= PROBLEM REQUIREMENTS =
What is the number of lines in these entries that include "logo"? Write that number and no other text.

= THE DATA =
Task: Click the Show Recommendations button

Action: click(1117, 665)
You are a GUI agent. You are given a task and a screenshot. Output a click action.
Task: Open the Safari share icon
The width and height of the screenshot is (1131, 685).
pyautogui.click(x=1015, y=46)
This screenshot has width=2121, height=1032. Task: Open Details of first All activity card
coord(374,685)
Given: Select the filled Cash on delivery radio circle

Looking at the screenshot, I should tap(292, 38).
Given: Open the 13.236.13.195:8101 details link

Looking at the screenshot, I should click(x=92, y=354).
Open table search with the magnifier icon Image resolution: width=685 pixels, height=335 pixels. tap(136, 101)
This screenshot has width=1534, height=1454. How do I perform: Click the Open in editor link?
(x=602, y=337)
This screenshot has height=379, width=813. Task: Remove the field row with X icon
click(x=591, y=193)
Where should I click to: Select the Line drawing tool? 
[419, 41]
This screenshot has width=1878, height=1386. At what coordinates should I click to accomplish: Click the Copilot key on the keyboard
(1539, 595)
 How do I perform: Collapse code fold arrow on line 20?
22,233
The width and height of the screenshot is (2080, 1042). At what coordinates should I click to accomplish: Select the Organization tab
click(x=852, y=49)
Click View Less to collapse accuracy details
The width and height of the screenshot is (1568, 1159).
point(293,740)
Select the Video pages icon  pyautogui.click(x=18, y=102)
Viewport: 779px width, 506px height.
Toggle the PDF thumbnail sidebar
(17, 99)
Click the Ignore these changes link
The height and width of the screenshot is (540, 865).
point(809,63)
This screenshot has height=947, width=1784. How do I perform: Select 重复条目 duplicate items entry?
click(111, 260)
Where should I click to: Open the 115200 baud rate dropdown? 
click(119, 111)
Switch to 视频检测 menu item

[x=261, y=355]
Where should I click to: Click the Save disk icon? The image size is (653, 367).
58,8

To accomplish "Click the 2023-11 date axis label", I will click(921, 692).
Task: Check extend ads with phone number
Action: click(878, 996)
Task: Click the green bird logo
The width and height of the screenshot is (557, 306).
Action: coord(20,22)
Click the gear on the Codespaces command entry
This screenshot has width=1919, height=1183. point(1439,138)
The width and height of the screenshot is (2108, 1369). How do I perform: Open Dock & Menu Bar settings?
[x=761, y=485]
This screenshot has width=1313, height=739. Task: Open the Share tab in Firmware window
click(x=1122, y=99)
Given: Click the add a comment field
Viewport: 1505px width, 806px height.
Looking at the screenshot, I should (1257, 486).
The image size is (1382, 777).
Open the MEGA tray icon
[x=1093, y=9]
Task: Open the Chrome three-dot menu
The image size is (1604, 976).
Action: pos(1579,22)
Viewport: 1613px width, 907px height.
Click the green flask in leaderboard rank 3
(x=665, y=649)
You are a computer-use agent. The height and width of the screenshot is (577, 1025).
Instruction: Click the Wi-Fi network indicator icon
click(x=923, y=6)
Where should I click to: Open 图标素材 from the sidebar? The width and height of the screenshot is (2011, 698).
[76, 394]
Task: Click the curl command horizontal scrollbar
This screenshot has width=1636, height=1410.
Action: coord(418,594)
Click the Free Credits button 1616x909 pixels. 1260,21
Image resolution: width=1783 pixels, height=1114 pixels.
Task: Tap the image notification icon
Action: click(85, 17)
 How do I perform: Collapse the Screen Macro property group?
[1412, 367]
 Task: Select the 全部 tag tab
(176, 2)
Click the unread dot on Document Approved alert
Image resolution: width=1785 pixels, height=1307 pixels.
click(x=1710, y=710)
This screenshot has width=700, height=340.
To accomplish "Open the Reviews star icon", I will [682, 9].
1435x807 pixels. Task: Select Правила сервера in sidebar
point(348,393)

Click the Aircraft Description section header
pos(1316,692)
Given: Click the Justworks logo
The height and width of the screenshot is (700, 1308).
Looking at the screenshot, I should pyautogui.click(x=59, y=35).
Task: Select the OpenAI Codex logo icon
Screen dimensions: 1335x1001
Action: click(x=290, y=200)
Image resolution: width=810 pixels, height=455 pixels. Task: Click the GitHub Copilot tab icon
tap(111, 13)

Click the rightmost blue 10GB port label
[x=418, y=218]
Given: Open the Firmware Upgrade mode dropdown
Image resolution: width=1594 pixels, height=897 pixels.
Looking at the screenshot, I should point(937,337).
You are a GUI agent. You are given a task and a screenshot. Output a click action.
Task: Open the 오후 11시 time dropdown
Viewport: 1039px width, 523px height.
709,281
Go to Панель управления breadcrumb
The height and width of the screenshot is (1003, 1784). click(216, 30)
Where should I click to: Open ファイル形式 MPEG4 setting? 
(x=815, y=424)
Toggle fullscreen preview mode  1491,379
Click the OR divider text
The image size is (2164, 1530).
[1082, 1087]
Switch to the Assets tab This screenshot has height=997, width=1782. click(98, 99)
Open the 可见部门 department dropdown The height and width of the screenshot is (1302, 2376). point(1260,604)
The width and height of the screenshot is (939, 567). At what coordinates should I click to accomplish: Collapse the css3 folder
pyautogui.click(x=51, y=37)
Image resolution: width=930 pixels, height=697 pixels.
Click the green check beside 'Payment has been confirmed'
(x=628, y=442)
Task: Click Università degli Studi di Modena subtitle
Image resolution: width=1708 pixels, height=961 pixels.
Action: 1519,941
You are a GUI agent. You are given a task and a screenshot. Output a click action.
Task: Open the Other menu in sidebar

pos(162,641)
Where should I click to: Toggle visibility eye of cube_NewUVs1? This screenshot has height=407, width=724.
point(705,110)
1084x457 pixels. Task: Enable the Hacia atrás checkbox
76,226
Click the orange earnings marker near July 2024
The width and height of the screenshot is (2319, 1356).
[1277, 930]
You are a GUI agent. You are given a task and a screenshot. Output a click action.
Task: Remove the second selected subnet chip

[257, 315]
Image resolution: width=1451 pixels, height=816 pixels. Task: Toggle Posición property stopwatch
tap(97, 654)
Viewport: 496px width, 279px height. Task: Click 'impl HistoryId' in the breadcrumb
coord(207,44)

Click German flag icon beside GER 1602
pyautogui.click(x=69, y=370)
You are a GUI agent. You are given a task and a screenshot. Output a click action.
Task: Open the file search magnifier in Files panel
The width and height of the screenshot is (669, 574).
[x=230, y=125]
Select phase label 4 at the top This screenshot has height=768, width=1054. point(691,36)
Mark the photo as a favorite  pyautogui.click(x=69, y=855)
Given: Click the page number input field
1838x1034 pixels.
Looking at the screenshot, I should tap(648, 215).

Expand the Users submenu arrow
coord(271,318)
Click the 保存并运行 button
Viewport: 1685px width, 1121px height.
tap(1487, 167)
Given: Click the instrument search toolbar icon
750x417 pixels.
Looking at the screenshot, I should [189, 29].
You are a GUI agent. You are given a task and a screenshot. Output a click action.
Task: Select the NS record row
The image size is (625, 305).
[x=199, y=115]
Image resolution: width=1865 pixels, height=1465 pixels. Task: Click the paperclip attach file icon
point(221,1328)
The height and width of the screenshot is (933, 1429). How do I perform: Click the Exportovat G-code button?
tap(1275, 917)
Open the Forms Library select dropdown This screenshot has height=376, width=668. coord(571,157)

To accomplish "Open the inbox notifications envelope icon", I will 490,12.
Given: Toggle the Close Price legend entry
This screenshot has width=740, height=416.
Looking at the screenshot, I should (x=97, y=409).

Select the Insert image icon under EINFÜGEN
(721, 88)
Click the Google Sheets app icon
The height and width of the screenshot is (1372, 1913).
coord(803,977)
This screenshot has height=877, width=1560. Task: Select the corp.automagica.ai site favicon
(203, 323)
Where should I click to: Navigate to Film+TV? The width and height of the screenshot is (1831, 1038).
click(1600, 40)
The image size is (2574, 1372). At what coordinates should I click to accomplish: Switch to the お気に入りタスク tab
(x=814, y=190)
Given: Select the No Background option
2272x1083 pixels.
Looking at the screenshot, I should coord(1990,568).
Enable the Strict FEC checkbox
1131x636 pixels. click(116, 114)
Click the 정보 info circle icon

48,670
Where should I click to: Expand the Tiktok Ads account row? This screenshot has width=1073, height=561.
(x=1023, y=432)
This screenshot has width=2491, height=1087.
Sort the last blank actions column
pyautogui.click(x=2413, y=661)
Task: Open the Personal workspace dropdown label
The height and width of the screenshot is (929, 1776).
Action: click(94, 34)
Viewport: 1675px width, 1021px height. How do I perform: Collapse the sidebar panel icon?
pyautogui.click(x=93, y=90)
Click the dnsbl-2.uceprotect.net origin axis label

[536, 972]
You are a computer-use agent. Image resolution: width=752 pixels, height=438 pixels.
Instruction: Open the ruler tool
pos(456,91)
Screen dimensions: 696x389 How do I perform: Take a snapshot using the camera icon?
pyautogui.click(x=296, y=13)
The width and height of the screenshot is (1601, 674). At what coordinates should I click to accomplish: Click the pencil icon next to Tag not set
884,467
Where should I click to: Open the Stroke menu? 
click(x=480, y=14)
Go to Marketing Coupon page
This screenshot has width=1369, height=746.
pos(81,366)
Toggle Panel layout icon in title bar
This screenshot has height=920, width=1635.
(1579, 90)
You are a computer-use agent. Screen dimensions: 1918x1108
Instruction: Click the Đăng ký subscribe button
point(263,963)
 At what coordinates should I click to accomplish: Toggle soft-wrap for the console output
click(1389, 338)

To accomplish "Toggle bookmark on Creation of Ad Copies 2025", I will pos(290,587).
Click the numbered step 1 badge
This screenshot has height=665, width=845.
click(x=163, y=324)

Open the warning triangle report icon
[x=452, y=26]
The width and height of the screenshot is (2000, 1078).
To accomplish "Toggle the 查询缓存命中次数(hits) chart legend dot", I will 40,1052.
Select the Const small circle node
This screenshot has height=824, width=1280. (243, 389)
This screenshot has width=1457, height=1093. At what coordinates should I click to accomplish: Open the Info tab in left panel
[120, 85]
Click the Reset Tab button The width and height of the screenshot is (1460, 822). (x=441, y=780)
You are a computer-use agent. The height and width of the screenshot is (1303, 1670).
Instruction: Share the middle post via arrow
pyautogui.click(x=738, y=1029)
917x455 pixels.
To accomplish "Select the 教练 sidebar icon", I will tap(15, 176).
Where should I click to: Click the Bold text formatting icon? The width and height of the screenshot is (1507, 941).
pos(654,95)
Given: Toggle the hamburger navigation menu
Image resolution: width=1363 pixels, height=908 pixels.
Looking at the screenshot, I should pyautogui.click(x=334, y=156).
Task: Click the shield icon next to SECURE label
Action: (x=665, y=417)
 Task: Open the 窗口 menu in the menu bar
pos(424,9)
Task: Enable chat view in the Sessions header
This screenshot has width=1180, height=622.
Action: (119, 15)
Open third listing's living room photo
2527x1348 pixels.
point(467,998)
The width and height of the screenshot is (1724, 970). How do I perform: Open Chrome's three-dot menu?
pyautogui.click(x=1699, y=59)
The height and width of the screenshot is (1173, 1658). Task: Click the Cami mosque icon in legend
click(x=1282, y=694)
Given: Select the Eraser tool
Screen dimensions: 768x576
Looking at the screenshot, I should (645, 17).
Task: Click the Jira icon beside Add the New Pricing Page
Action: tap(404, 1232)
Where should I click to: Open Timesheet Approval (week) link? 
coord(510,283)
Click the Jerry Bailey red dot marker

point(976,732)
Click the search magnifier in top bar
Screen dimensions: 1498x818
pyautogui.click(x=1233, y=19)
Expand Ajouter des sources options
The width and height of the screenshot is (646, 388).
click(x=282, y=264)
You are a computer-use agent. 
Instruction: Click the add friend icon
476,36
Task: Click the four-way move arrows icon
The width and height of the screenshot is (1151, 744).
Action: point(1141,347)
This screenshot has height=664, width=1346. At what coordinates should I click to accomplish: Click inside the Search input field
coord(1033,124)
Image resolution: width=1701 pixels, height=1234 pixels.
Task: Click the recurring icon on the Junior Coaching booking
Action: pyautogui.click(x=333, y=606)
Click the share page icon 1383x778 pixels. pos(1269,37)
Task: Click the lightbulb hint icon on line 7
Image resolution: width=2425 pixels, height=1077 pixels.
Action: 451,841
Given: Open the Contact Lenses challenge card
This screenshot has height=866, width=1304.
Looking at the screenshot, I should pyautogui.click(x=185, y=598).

= RESPONSE BOX =
3